What the exercise asks: Count the lines below that contain the word "Open", and give only the number.

* start Given records *

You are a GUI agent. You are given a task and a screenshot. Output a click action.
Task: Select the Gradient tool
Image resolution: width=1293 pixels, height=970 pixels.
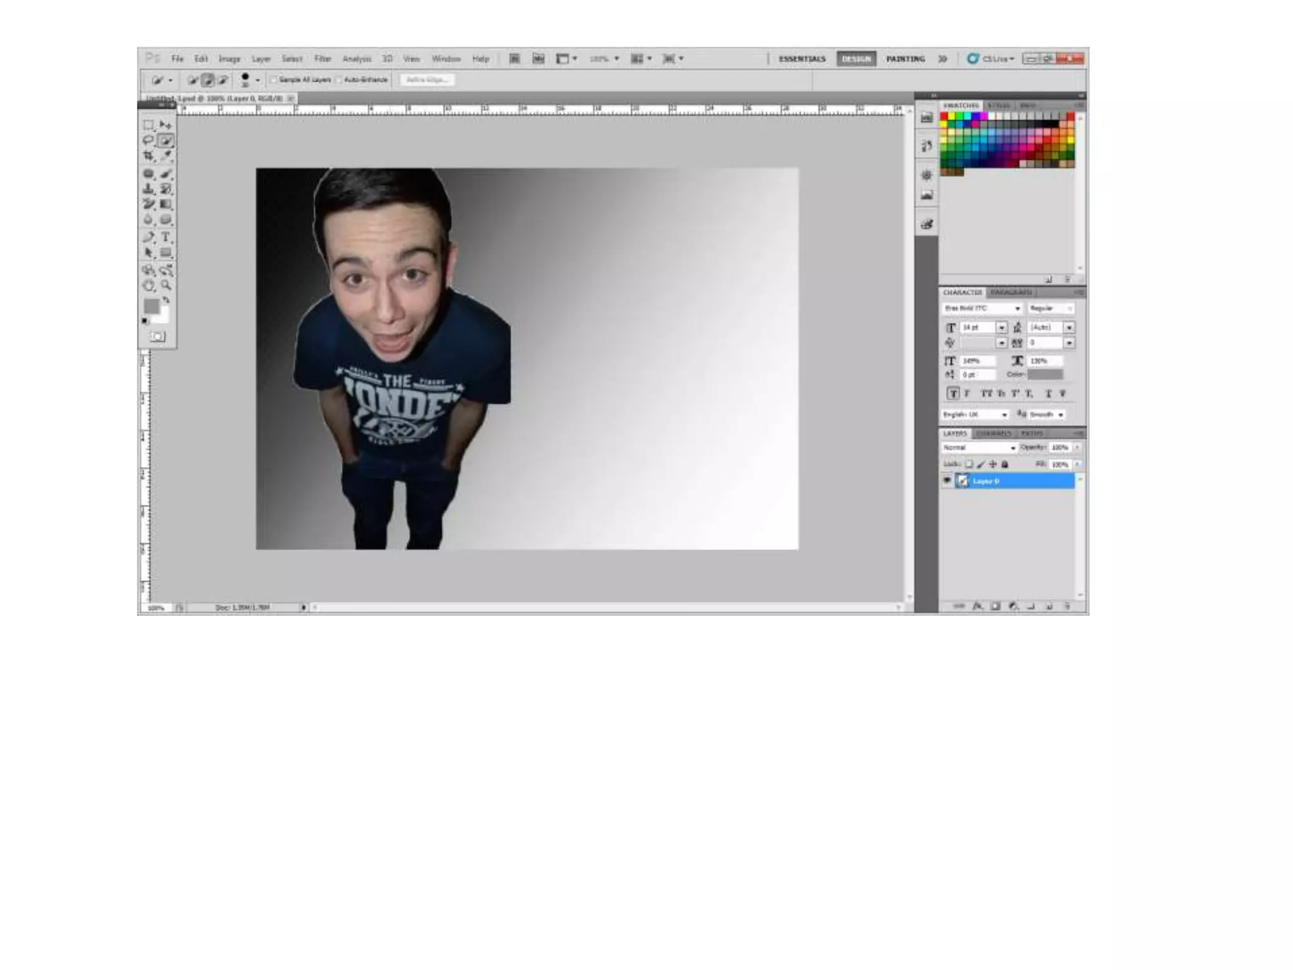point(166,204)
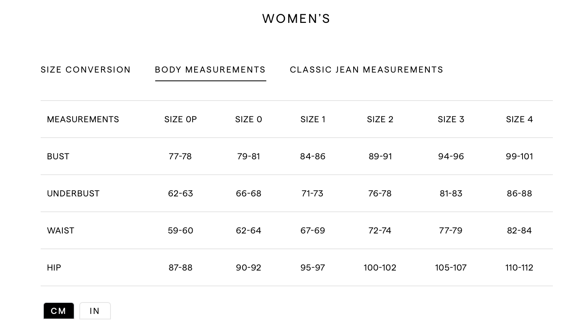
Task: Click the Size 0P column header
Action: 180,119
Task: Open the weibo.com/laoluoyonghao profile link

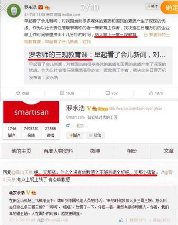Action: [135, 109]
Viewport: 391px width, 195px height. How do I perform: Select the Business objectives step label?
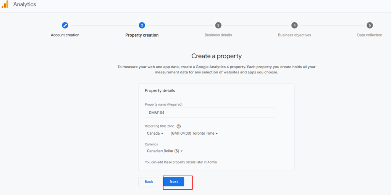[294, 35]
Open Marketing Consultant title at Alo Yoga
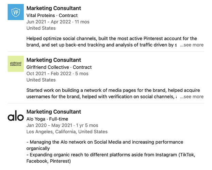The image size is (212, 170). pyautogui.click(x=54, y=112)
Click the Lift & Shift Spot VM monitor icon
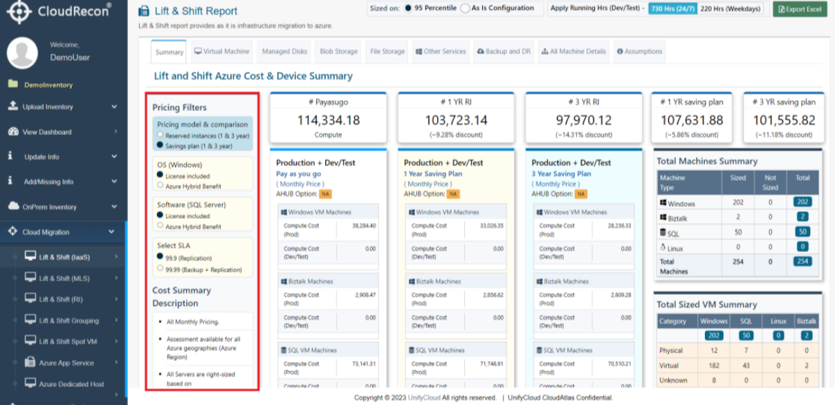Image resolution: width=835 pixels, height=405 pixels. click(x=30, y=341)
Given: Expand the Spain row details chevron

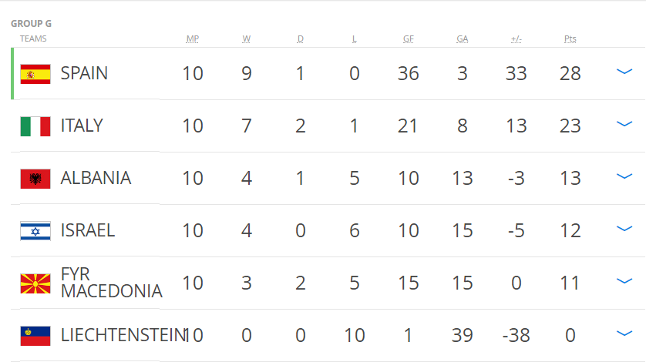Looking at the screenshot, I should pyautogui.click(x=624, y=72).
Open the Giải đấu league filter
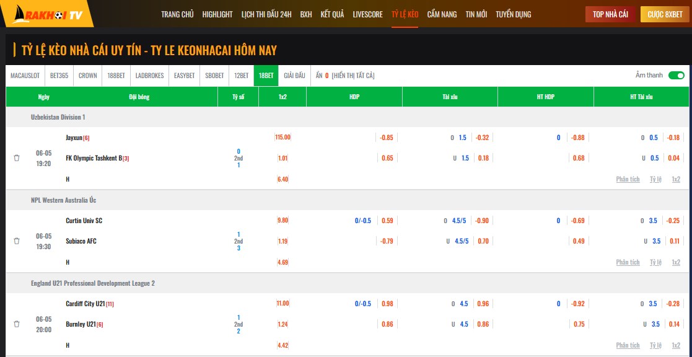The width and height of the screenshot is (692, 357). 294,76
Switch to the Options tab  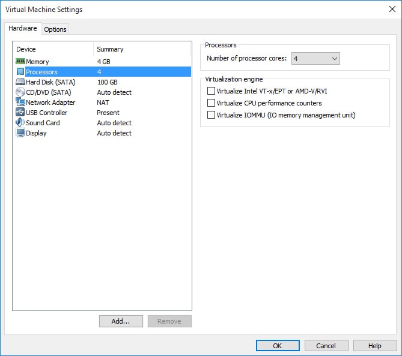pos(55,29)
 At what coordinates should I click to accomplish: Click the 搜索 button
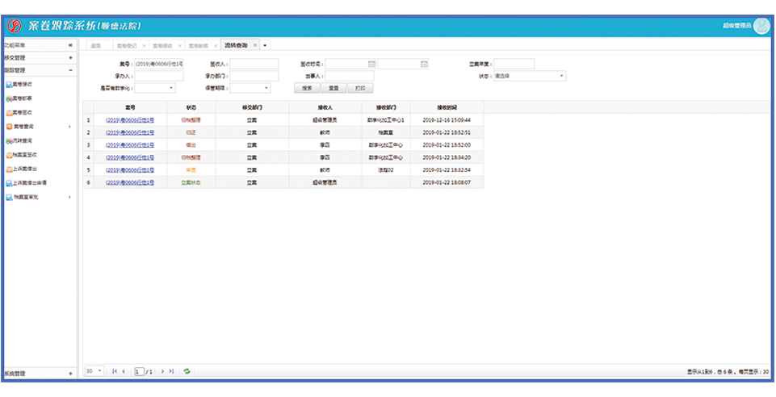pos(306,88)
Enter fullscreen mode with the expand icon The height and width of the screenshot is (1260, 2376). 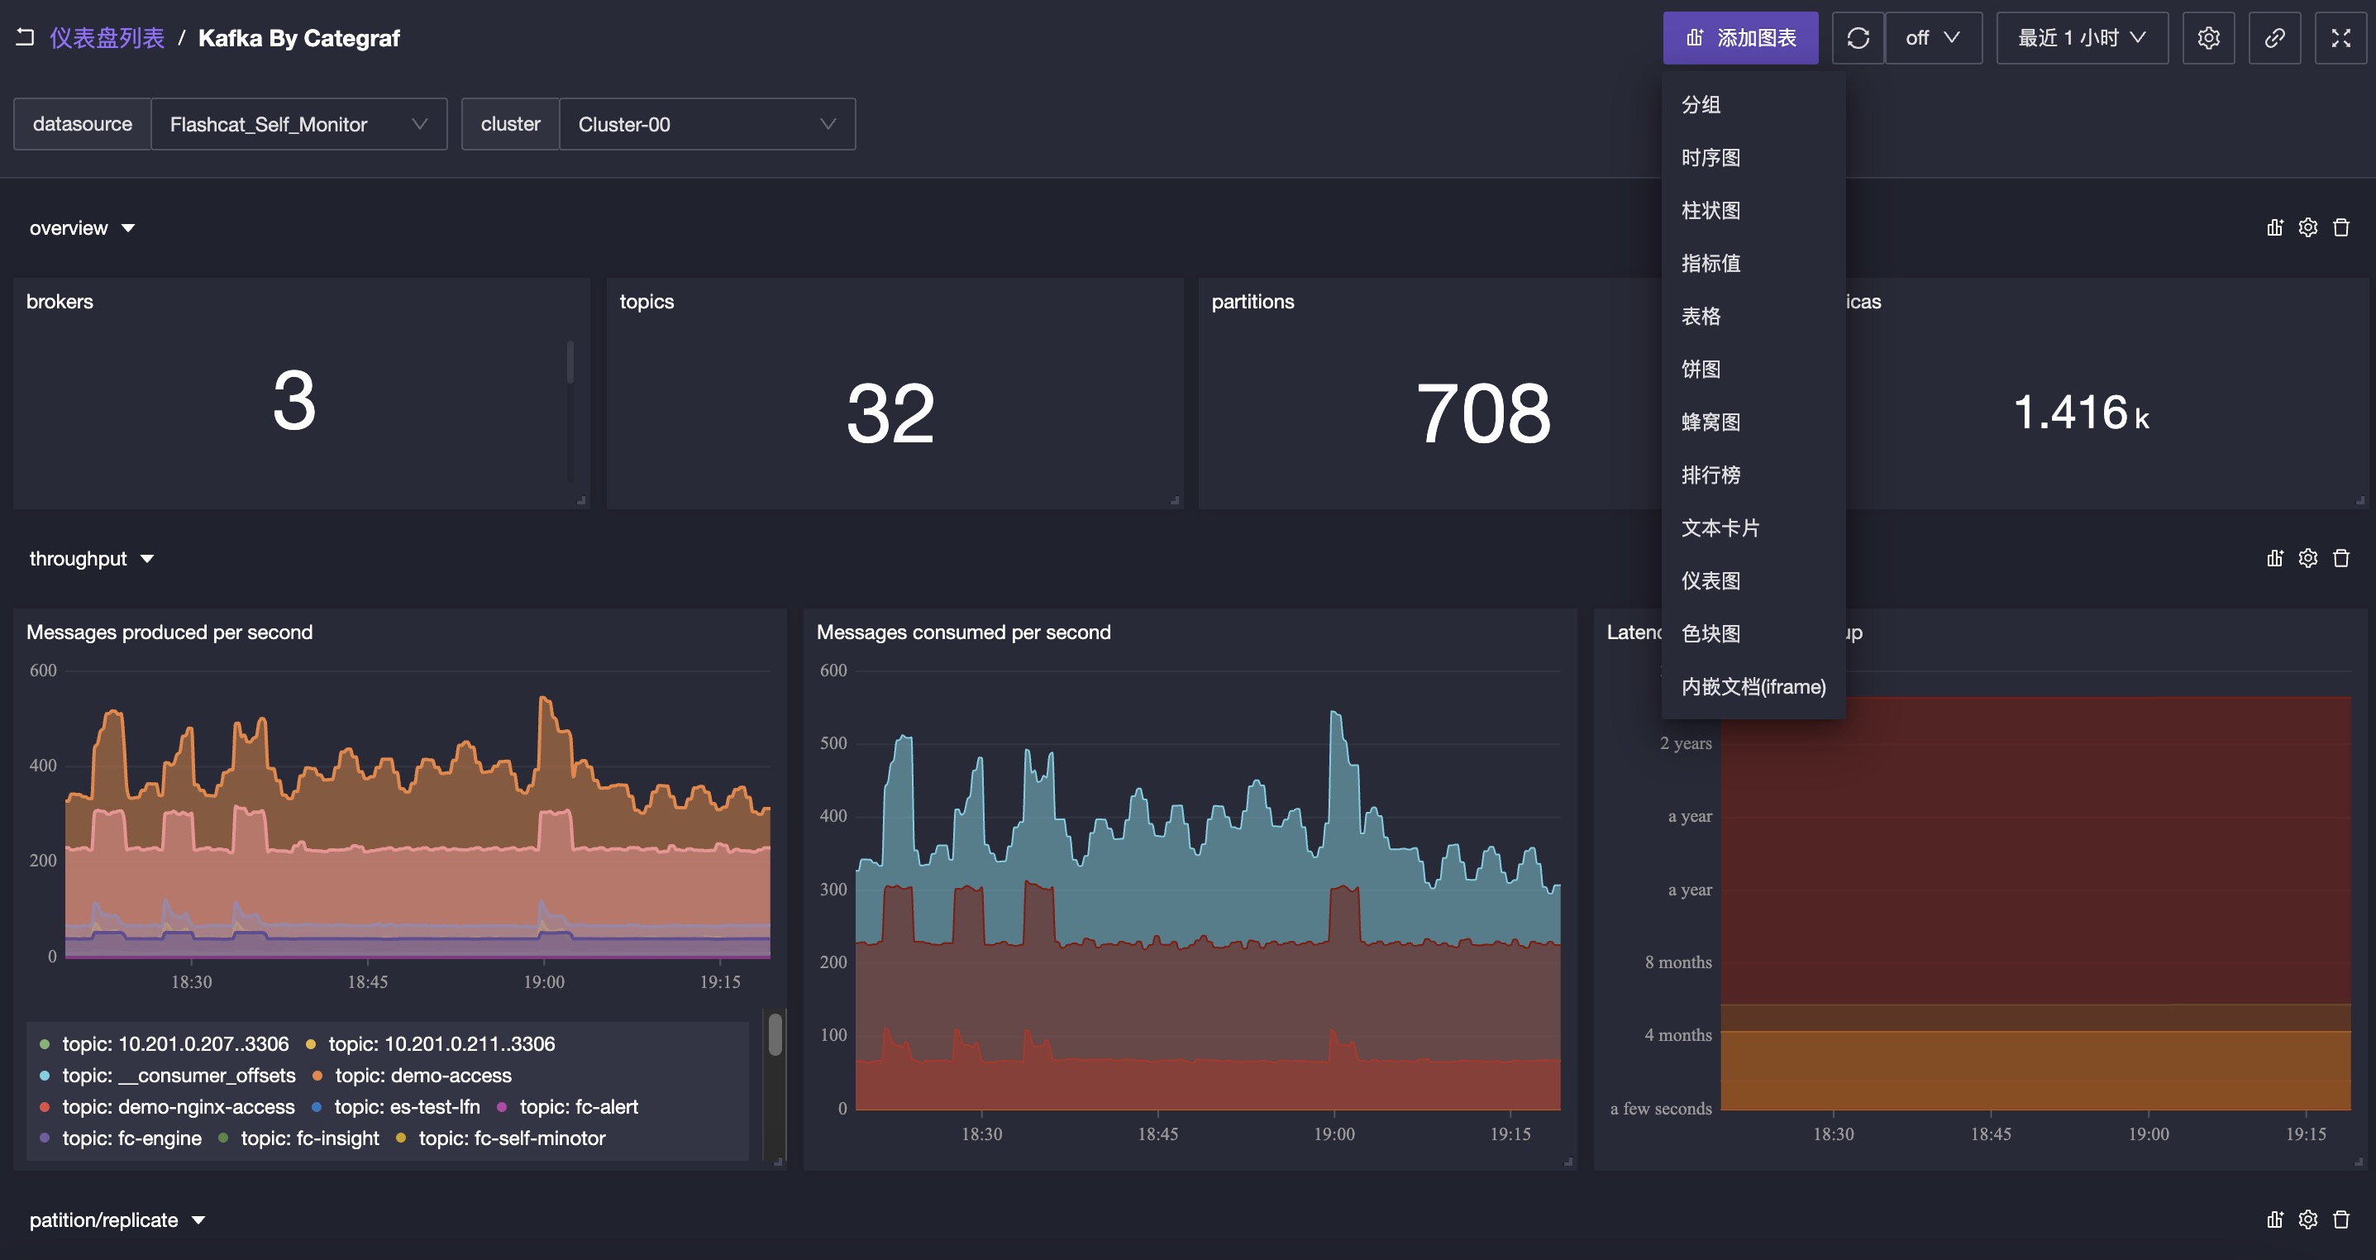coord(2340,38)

* end Given records *

Exercise answer: 3